Texte extrait =>
+===+
Le peintre Horace Vernet (1789-1863) a effectué plusieurs voyages en Algérie à la demande du roi Louis-Philippe et en 1837 il visita le Palais qui, à peine achevé, rayonnait de toutes ses beautés. Il résuma ainsi tout ce qu'il avait vu, donc ce que l'auteur de l'article vous a détaillé. "Figurez-vous une délicieuse décoration d'opéra, tout de marbre blanc et de peintures aux couleurs les plus vives, d'un goût charmant, des eaux coulant de fontaines ombragées d'orangers, de myrtes etc ... enfin un rêve des mille et une nuits" .
On insiste toujours sur le contraste que présentent l'extérieur et l'intérieur du palais. On comprend que tout cet assemblage de maisons dissemblables ne pouvait que donner un mur étonnant avec des fenêtres petites et irrégulières ! On a aussi émis l'idée que l'on préférait ne pas montrer l'intérieur d'une maison surtout s'il est fastueux ... C'est plausible ...
Pour agrandir ses possessions et collectionner objets et meubles précieux, le Bey jetait son dévolu sur les belles demeures. Il faut reconnaître qu'au début il versait des dédommagements ou procédait à des échanges. Mais cette façon courtoise fut éphémère ! Il lui tardait tellement d'amonceler des beautés diverses qu'il se mit à agir avec brutalité : on a vu la réaction du Bey d'Alger ! Et cette boulimie le reprit ...
+===+
Travail à faire =>
1. Traduisez en anglais la phrase suivante de l'extrait sur le palais du Bey : « On insiste toujours sur le contraste que présentent l'extérieur et l'intérieur du palais. »
2. D'après l'extrait sur le palais du Bey, les affirmations suivantes sont-elles exactes ? Répondez par oui ou par non et citez pour chacune les mots du texte qui tranchent. (a) Horace Vernet a visité le palais en 1837. (b) Le Bey a toujours versé des dédommagements pour les demeures qu'il prenait. (c) Le mur extérieur du palais est percé de grandes fenêtres régulières.
3. Recopiez le passage de l'extrait sur le palais du Bey qui va de « On insiste toujours » jusqu'à « le reprit ... », en substituant « résidences » à « demeures ».

Données affichées =>
+===+
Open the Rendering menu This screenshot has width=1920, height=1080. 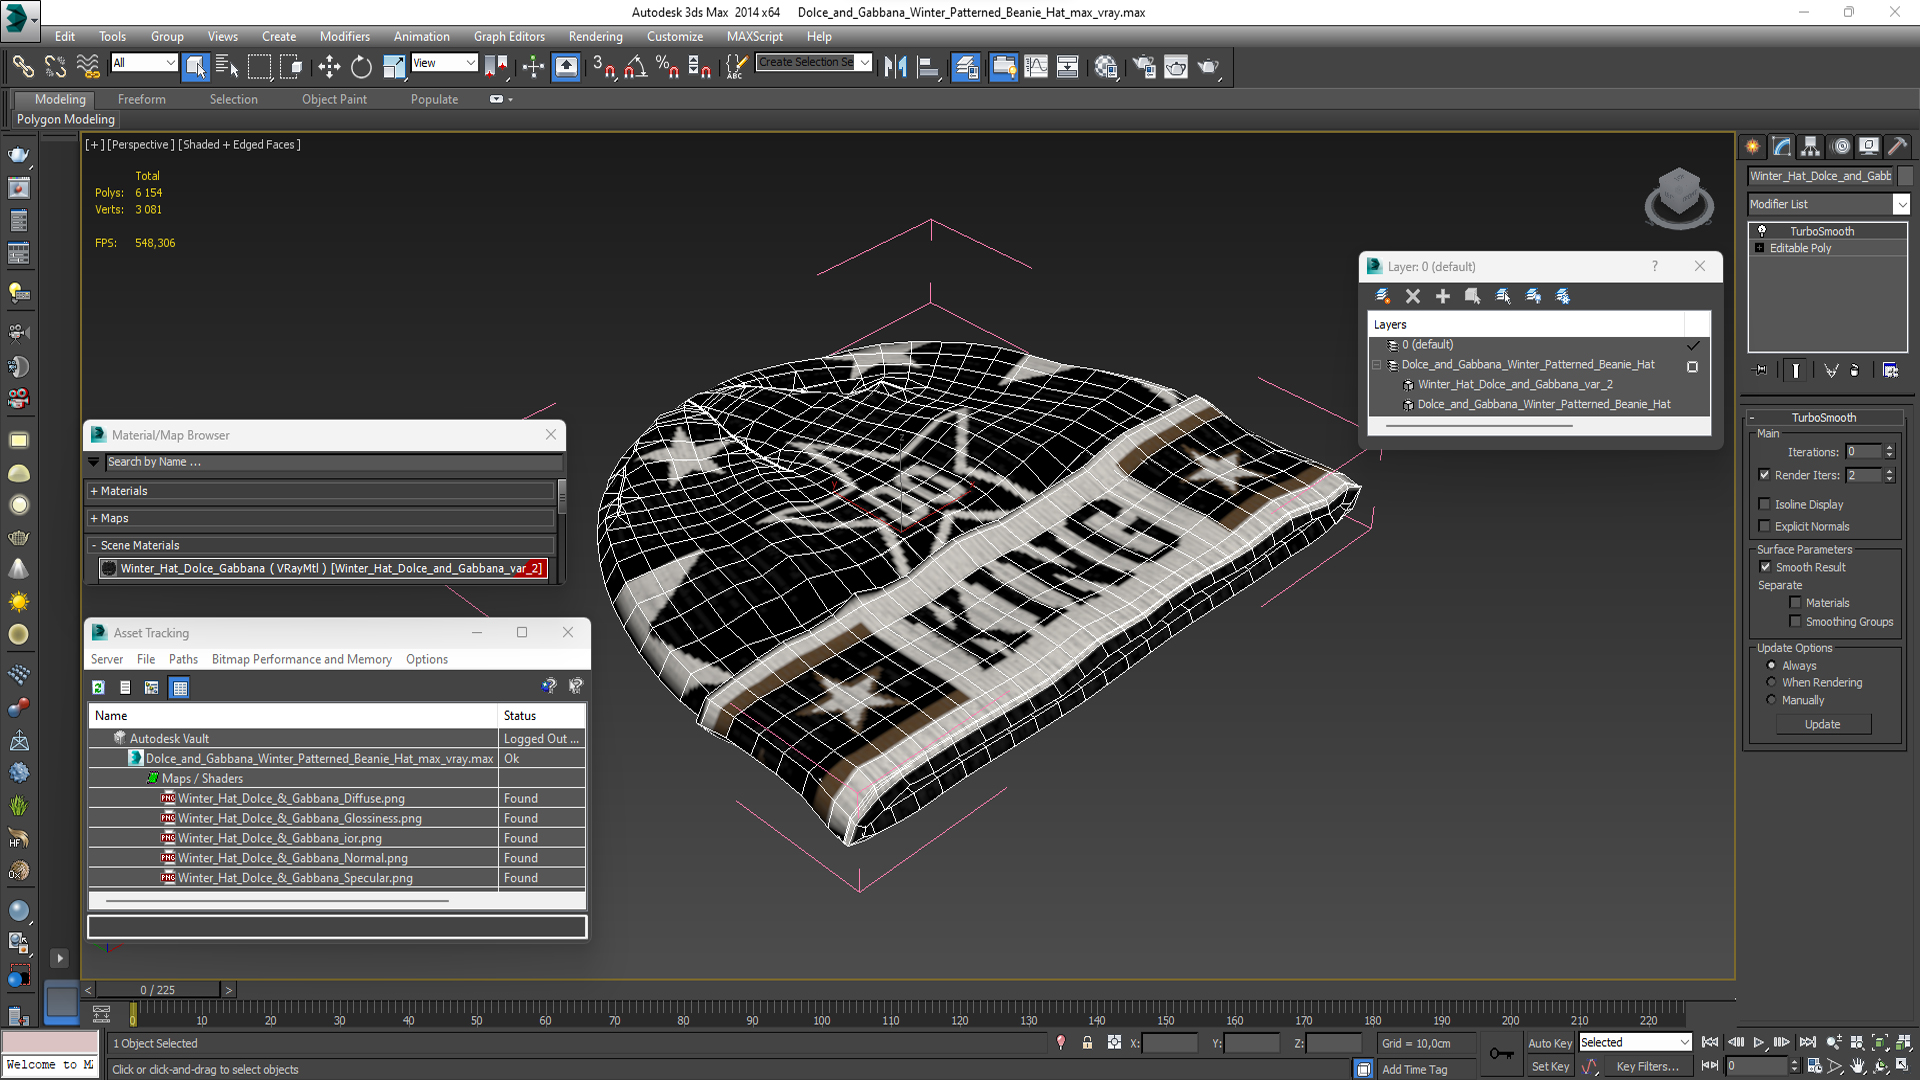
+===+
Résultats de l'exercice =>
1. People always emphasize the contrast between the exterior and the interior of the palace.

2.
(a) Oui : « en 1837 il visita le Palais ».
(b) Non : « Mais cette façon courtoise fut éphémère ! »
(c) Non : « des fenêtres petites et irrégulières ».

3.
On insiste toujours sur le contraste que présentent l'extérieur et l'intérieur du palais. On comprend que tout cet assemblage de maisons dissemblables ne pouvait que donner un mur étonnant avec des fenêtres petites et irrégulières ! On a aussi émis l'idée que l'on préférait ne pas montrer l'intérieur d'une maison surtout s'il est fastueux ... C'est plausible ...
Pour agrandir ses possessions et collectionner objets et meubles précieux, le Bey jetait son dévolu sur les belles résidences. Il faut reconnaître qu'au début il versait des dédommagements ou procédait à des échanges. Mais cette façon courtoise fut éphémère ! Il lui tardait tellement d'amonceler des beautés diverses qu'il se mit à agir avec brutalité : on a vu la réaction du Bey d'Alger ! Et cette boulimie le reprit ...